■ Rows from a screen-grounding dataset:
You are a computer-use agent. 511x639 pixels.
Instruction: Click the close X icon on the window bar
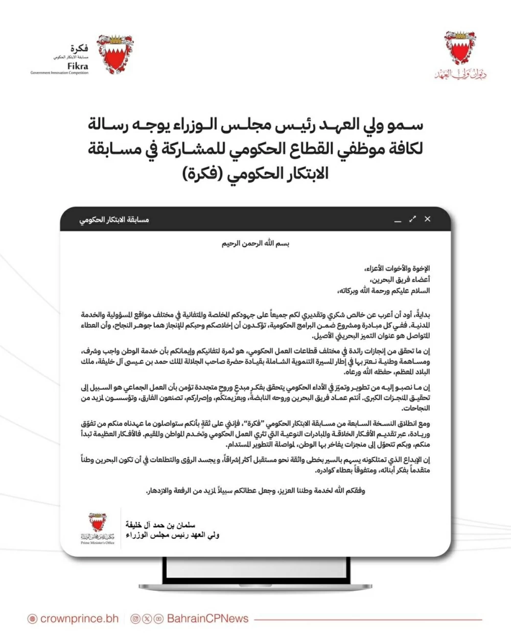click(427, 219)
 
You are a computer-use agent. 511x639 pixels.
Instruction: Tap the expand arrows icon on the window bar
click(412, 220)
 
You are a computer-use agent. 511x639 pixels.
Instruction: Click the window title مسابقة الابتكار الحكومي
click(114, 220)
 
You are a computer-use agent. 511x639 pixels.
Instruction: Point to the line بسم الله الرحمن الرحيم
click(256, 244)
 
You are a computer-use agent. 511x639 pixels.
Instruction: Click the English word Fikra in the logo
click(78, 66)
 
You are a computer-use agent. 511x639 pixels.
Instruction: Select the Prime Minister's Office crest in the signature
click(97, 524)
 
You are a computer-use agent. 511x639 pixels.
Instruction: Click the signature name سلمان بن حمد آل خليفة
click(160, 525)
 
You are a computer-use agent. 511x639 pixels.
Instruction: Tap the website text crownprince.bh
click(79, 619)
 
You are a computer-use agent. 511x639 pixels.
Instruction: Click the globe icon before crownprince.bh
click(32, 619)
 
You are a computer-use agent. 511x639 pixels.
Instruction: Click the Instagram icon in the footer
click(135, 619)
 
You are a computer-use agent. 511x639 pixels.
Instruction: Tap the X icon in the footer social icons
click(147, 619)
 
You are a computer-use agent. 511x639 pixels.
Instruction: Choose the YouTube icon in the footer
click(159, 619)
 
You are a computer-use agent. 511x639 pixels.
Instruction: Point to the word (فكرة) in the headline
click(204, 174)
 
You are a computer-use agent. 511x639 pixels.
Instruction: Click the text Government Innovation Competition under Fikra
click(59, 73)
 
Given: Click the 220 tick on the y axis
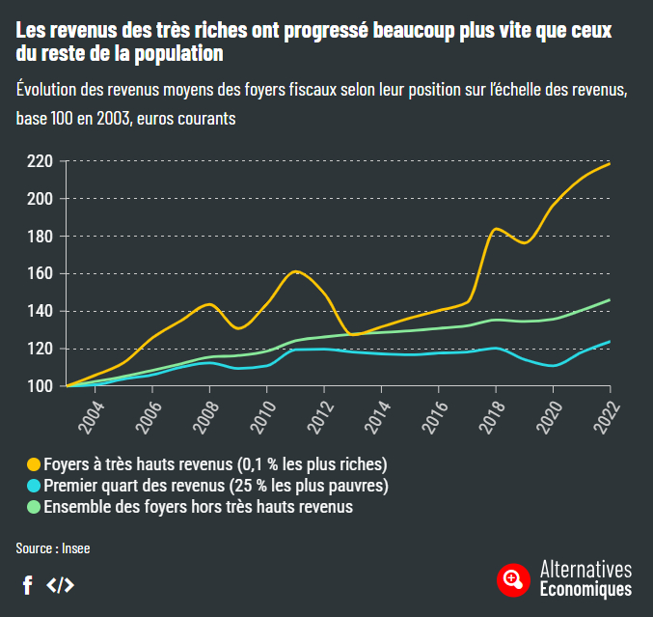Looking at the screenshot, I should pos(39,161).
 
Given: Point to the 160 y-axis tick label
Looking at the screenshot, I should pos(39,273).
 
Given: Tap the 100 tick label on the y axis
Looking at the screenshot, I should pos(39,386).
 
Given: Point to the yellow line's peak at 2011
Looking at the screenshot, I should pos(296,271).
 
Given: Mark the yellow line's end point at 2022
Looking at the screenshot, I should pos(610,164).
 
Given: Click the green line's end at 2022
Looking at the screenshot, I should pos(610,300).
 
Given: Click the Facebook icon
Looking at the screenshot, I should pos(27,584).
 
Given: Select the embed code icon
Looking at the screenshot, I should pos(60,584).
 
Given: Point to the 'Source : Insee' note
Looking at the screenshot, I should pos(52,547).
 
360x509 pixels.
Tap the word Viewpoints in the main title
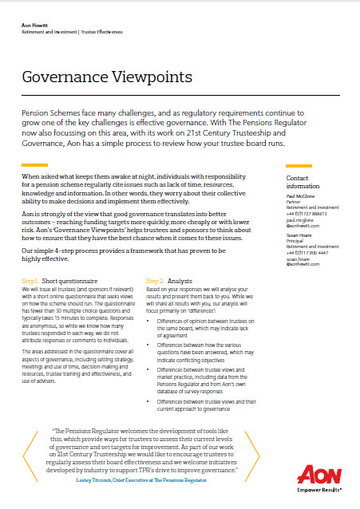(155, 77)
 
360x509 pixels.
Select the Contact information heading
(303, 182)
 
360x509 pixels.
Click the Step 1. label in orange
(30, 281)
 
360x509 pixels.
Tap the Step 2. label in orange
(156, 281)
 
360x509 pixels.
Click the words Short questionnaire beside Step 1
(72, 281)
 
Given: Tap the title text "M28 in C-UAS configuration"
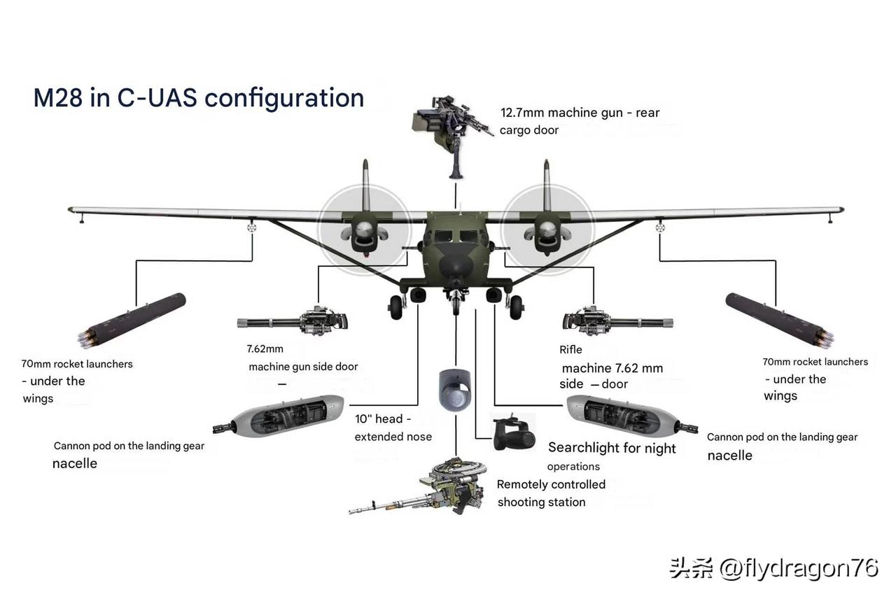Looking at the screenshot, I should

■ What the task asks:
Please output the records as a Markdown table with the columns Row and Record line, from the first line of the records through the line with "click(59, 73)". Skip blank lines and leave the pictures out.

■ Written reply:
| Row | Record line |
|---|---|
| 1 | You are a computer-use agent. 511x639 pixels. |
| 2 | Instruction: Click the close X icon on the window bar |
| 3 | click(427, 219) |
| 4 | You are a computer-use agent. 511x639 pixels. |
| 5 | Instruction: Tap the expand arrows icon on the window bar |
| 6 | click(412, 220) |
| 7 | You are a computer-use agent. 511x639 pixels. |
| 8 | Instruction: Click the window title مسابقة الابتكار الحكومي |
| 9 | click(114, 220) |
| 10 | You are a computer-use agent. 511x639 pixels. |
| 11 | Instruction: Point to the line بسم الله الرحمن الرحيم |
| 12 | click(256, 244) |
| 13 | You are a computer-use agent. 511x639 pixels. |
| 14 | Instruction: Click the English word Fikra in the logo |
| 15 | click(78, 66) |
| 16 | You are a computer-use agent. 511x639 pixels. |
| 17 | Instruction: Select the Prime Minister's Office crest in the signature |
| 18 | click(97, 524) |
| 19 | You are a computer-use agent. 511x639 pixels. |
| 20 | Instruction: Click the signature name سلمان بن حمد آل خليفة |
| 21 | click(160, 525) |
| 22 | You are a computer-use agent. 511x639 pixels. |
| 23 | Instruction: Tap the website text crownprince.bh |
| 24 | click(79, 619) |
| 25 | You are a computer-use agent. 511x639 pixels. |
| 26 | Instruction: Click the globe icon before crownprince.bh |
| 27 | click(32, 619) |
| 28 | You are a computer-use agent. 511x639 pixels. |
| 29 | Instruction: Click the Instagram icon in the footer |
| 30 | click(135, 619) |
| 31 | You are a computer-use agent. 511x639 pixels. |
| 32 | Instruction: Tap the X icon in the footer social icons |
| 33 | click(147, 619) |
| 34 | You are a computer-use agent. 511x639 pixels. |
| 35 | Instruction: Choose the YouTube icon in the footer |
| 36 | click(159, 619) |
| 37 | You are a computer-use agent. 511x639 pixels. |
| 38 | Instruction: Point to the word (فكرة) in the headline |
| 39 | click(204, 174) |
| 40 | You are a computer-use agent. 511x639 pixels. |
| 41 | Instruction: Click the text Government Innovation Competition under Fikra |
| 42 | click(59, 73) |